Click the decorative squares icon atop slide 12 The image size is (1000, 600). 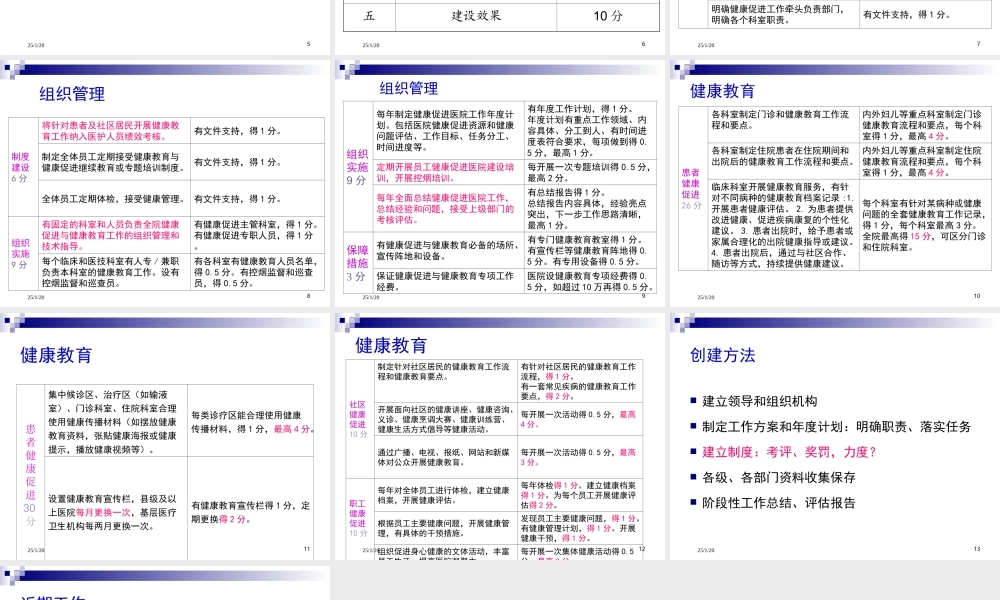348,321
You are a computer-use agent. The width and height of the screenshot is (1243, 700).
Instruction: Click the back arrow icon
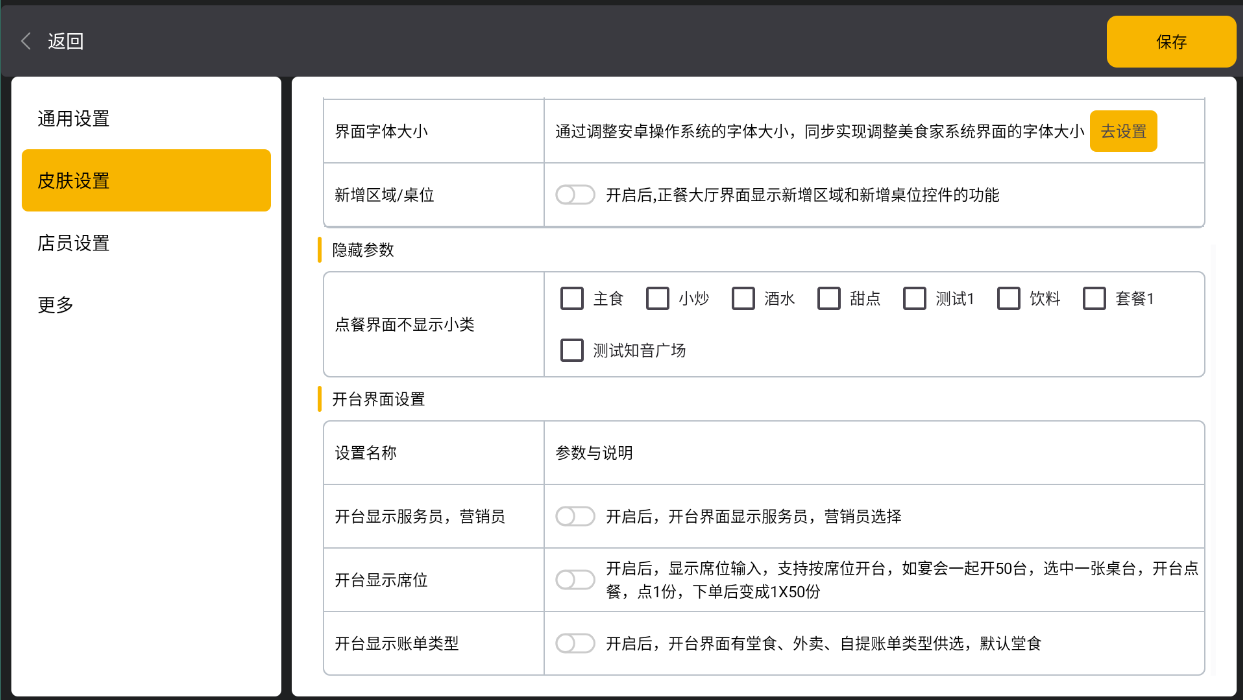click(26, 41)
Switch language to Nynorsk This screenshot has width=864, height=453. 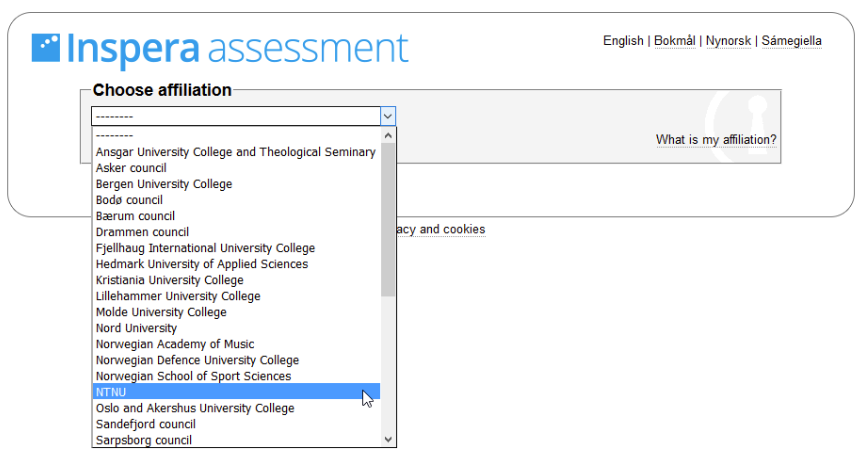pyautogui.click(x=728, y=41)
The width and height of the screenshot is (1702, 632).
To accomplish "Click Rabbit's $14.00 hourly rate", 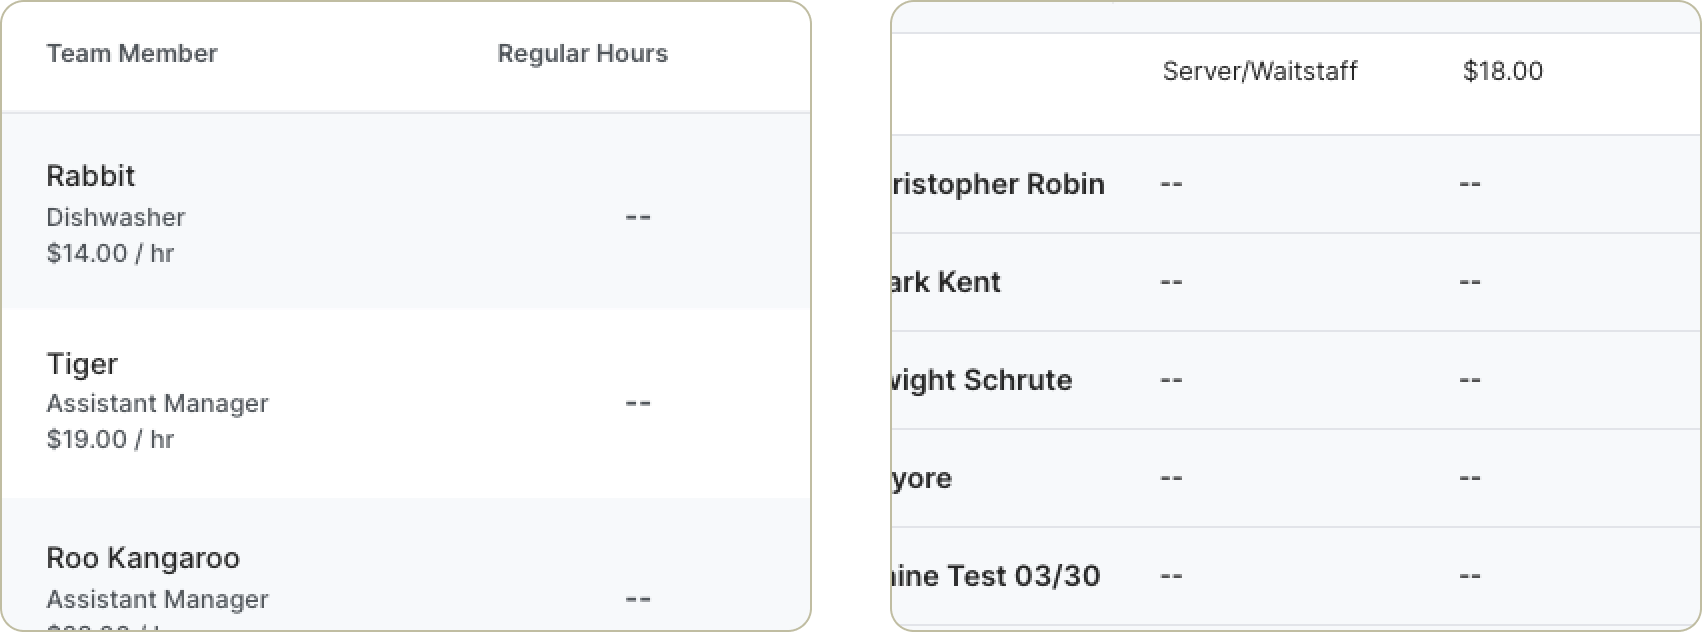I will click(110, 254).
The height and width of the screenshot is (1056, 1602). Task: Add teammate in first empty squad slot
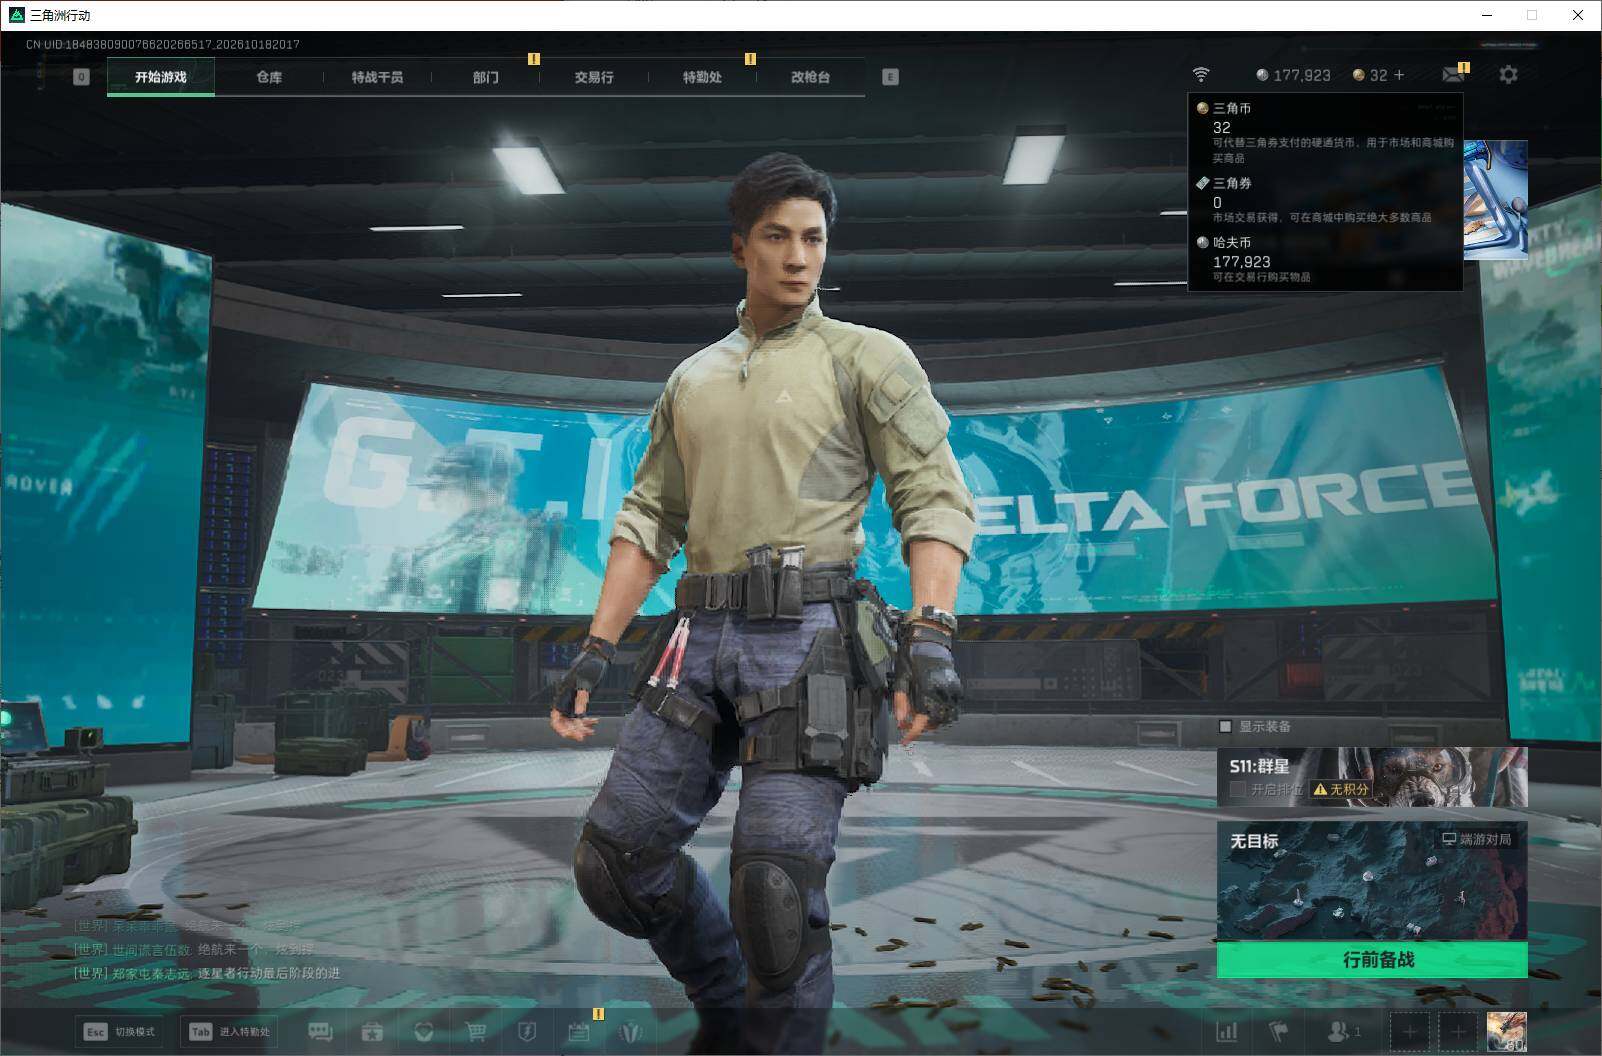coord(1410,1031)
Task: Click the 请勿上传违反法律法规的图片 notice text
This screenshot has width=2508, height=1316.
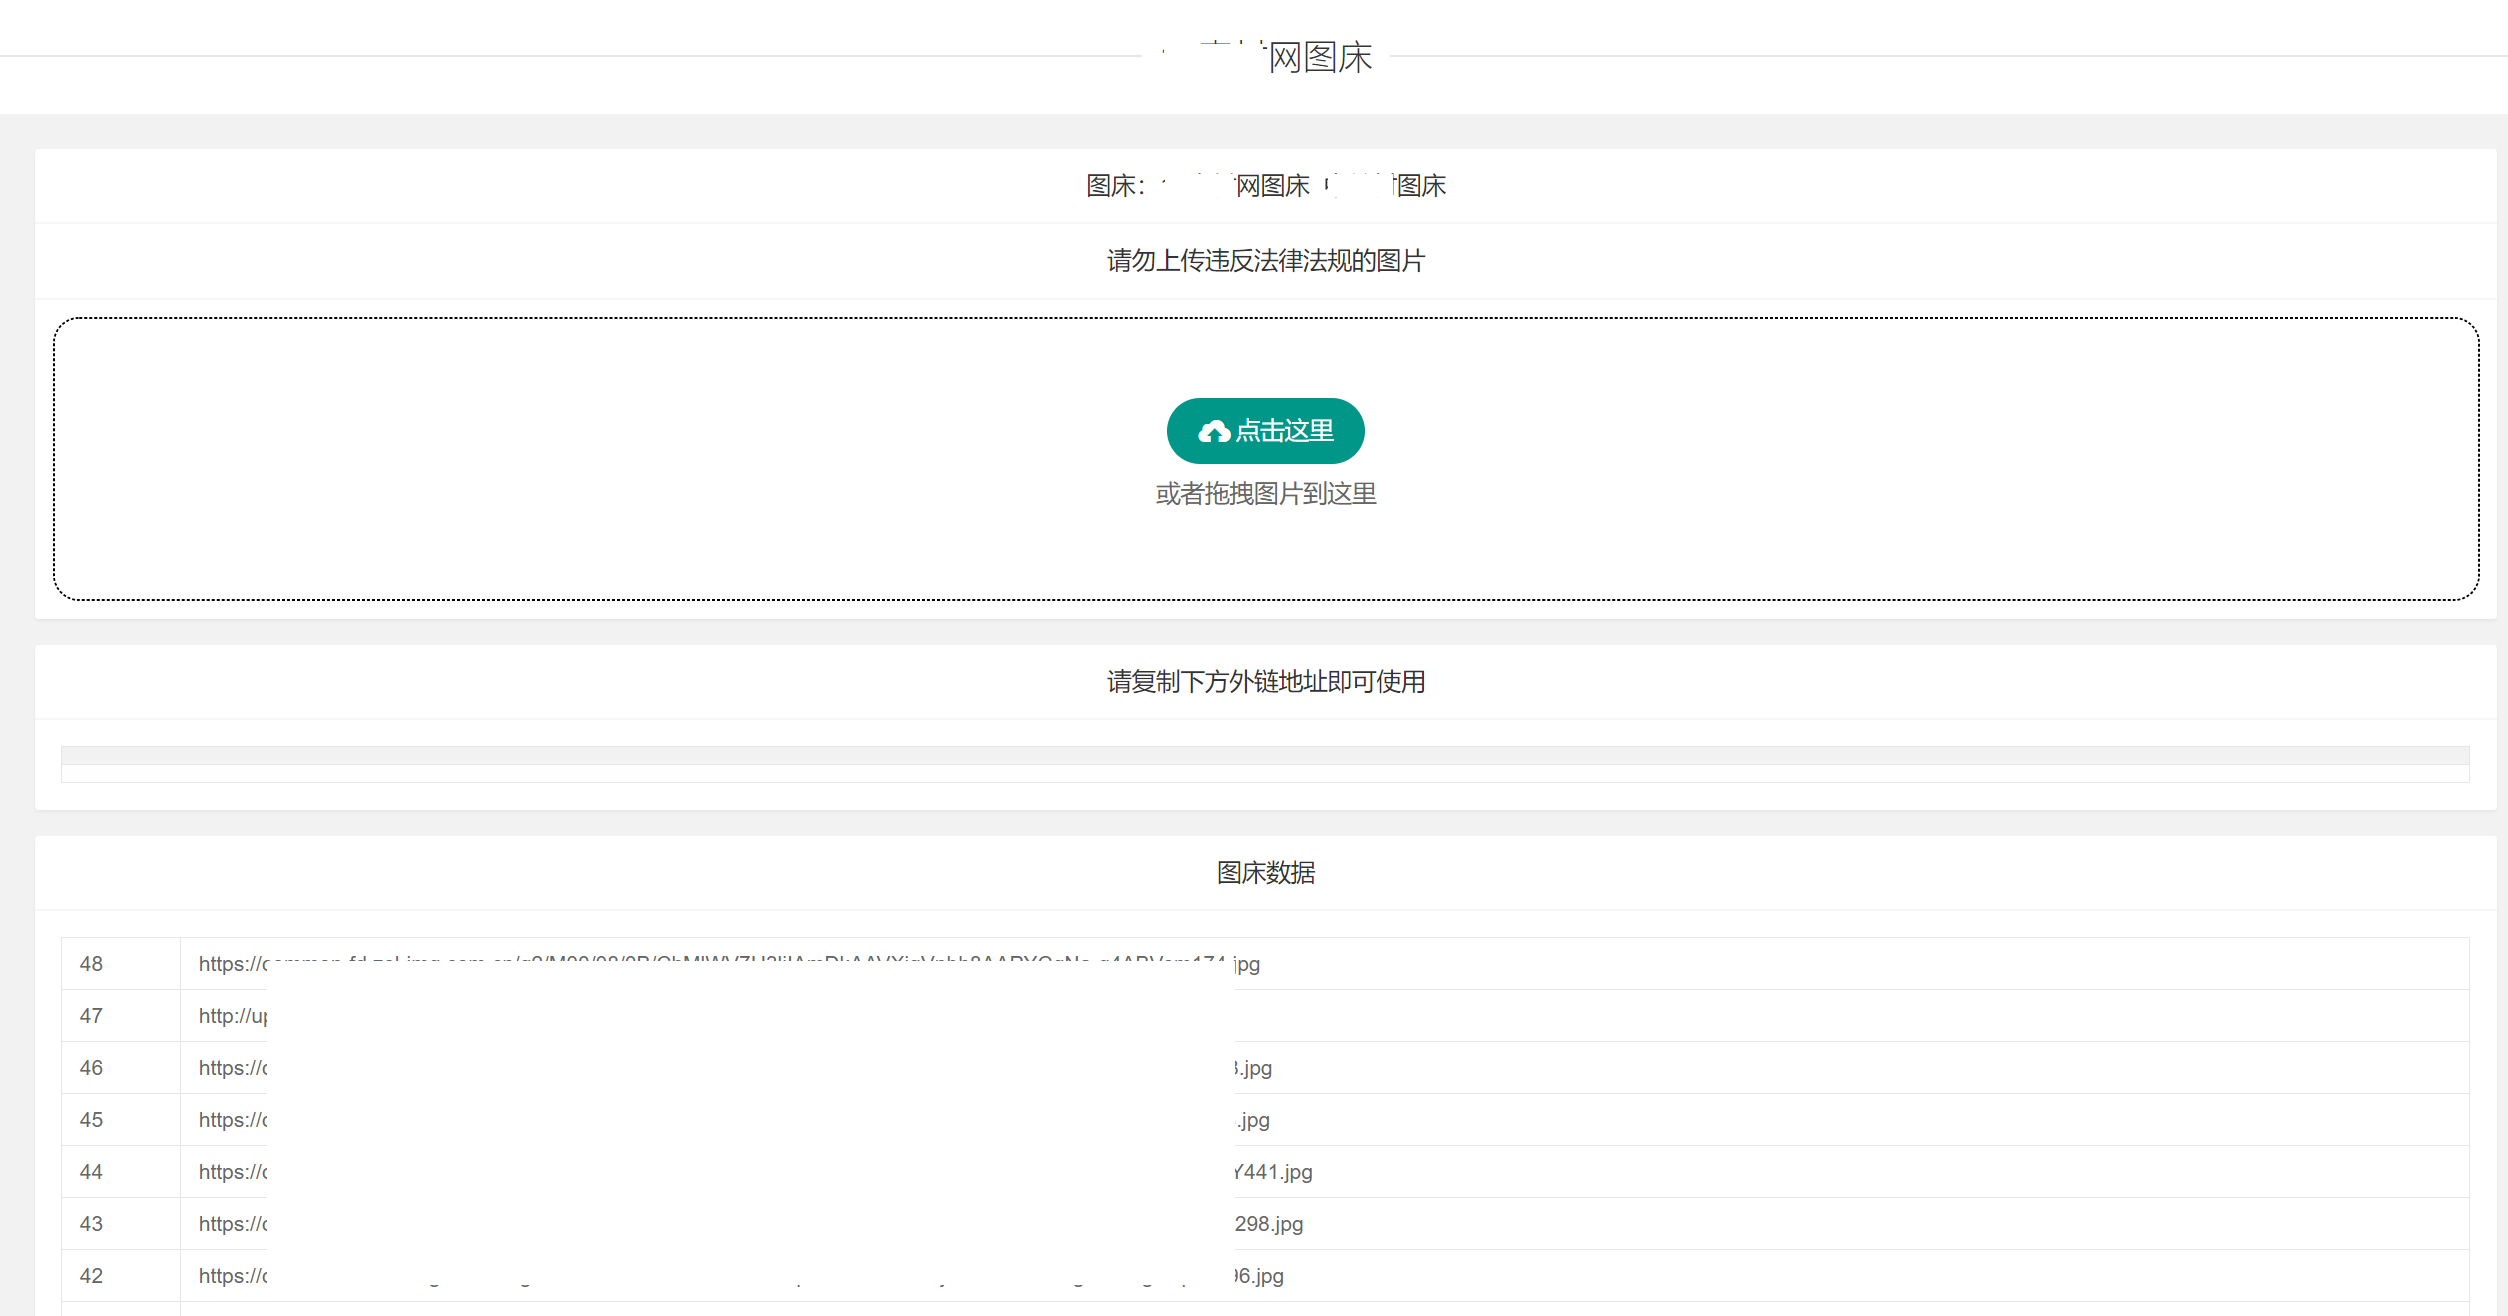Action: [1266, 261]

******************************

— Aim —
Copy the data word for word, starting at the line that contains "The height and" and ending with the last line of the data, both included. Omit the pictures from your copy.

— Result of this task —
The height and width of the screenshot is (1056, 1602). Task: Add teammate in first empty squad slot
coord(1410,1031)
Task: Click the 请勿上传违反法律法规的图片 notice text
This screenshot has width=2508, height=1316.
Action: [1266, 261]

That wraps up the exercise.